The sad fact was that he did come from that very countryside. His assumed Paris manners and the veneer of society restrained him somewhat, but she was soon to see that terrible South appear in him after all, commonplace, brutal, illogical. The first time that she realized it was in regard to religion, about which, as about everything else, Numa was entirely in line with the traditions of his province.
Numa was the Provençal Roman Catholic who never goes to communion, never confesses himself except in cholera times, never goes to church except to bring his wife home after mass, and then stands in the vestibule near the holy-water basin with the superior air of a father who has taken his children to a show of Chinese shadows—yet a man who would let himself be drawn and quartered in defence of a faith he does not feel, which in no way controls his passions or his vices.
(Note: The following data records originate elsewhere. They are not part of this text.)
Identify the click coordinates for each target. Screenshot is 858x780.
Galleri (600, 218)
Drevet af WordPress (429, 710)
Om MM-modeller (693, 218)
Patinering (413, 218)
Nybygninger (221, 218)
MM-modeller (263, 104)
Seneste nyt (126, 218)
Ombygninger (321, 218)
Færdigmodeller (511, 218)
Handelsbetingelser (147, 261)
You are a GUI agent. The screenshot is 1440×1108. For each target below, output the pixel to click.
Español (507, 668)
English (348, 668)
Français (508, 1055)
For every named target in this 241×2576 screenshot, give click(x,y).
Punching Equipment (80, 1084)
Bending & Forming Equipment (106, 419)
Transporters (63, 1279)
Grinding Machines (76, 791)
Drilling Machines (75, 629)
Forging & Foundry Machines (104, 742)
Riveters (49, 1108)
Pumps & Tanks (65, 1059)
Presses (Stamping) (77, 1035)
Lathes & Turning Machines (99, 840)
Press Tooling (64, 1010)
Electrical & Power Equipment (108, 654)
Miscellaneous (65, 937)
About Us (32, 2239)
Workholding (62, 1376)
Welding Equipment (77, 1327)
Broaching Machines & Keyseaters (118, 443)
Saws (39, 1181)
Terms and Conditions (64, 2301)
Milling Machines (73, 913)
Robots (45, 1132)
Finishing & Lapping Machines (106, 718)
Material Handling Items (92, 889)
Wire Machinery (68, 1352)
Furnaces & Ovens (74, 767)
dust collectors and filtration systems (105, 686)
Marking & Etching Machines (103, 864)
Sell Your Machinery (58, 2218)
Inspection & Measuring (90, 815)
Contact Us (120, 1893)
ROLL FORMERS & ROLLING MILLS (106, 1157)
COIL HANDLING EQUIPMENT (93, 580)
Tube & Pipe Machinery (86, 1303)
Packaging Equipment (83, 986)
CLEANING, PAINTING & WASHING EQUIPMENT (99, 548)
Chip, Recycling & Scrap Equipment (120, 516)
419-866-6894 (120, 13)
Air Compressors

When he married he knew that his wife was of the same church as himself and that at the wedding in St. Paul’s the priest had eulogized them in due form as befitted all the candles and carpets and gorgeous flowers that go with a first-class wedding. He had never worried further about it. All the women whom he knew—his mother, his cousins, his aunt, the Duchesse de San Donnino, were devout Catholics; so he was much surprised after several months of marriage to observe that his wife never went to church. He spoke of it:
“Do you never go to confession?”
“No, my dear,” she answered quietly, “nor you either, so far as I can see.”
“Oh, I—that is quite different!”
“Why so?”
She looked at him with such a sincerely puzzled expression—she seemed so far from understanding her own inferiority as a woman, that he made no reply and waited for her to explain.
No, she was not a free-thinker, nor a strong-minded woman. Educated in Paris at a good school, she had had for confessor a priest of Saint-Laurent up to seventeen; when she left school, and even for some time after, she had fulfilled all her religious duties at the side of her mother, who was a bigoted Southerner. Then, one day, something within her seemed suddenly to give way, and she declared to her parents that she felt an insuperable repulsion for the confessional. Her pious mother would have tried to overcome what she looked upon as a whim, but her father had interfered:
“Let her alone; it took hold of me just as it has seized her and at the same age.”